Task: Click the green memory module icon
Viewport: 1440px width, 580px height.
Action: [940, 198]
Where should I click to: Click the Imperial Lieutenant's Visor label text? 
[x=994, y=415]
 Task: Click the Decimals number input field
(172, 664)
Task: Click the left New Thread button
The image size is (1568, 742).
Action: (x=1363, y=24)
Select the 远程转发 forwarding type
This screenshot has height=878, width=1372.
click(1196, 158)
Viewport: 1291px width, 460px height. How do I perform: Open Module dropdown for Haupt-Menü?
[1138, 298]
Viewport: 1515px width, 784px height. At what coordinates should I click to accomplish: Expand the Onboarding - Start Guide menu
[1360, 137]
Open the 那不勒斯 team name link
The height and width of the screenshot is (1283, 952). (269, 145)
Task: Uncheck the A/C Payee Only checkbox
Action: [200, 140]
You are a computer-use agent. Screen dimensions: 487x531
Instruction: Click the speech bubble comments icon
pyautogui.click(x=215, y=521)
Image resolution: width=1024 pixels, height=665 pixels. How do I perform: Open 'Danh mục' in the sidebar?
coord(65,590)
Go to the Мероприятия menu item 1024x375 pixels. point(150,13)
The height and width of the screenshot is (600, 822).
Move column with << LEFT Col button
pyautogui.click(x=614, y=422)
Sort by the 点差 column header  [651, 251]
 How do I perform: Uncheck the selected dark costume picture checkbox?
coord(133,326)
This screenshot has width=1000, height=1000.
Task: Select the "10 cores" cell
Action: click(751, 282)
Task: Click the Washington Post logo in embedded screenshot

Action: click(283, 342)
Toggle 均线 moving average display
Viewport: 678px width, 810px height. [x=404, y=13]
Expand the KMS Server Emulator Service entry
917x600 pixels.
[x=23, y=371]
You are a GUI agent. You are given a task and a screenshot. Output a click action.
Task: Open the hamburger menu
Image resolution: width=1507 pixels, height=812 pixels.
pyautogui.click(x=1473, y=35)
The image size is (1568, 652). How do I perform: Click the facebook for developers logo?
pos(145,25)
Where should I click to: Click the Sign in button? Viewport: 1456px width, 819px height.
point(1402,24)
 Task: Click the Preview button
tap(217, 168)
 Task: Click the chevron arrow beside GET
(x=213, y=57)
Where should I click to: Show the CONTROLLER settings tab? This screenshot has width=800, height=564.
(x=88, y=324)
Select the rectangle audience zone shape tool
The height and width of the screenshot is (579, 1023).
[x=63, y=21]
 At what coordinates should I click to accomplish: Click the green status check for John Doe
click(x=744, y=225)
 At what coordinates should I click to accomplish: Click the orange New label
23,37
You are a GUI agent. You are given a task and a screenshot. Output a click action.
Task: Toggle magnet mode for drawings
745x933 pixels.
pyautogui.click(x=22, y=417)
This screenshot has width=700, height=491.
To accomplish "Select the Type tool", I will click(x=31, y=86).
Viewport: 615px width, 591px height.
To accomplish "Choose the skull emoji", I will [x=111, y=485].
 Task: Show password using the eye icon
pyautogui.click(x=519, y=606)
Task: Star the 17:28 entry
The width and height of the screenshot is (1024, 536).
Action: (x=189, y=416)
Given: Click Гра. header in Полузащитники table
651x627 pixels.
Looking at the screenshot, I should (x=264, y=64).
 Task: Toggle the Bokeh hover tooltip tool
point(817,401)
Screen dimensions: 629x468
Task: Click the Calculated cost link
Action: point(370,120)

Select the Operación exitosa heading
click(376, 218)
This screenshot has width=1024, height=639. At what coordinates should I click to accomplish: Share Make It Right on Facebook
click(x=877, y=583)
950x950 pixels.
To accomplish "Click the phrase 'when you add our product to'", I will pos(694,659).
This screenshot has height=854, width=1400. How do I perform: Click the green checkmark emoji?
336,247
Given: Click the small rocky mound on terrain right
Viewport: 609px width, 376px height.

—————

→ ACTIVITY:
Please find the lines in the data that contain the word "header" and copy them.

→ ANSWER TO THIS TASK:
Sort by the 点差 column header  [651, 251]
Given: Click Гра. header in Полузащитники table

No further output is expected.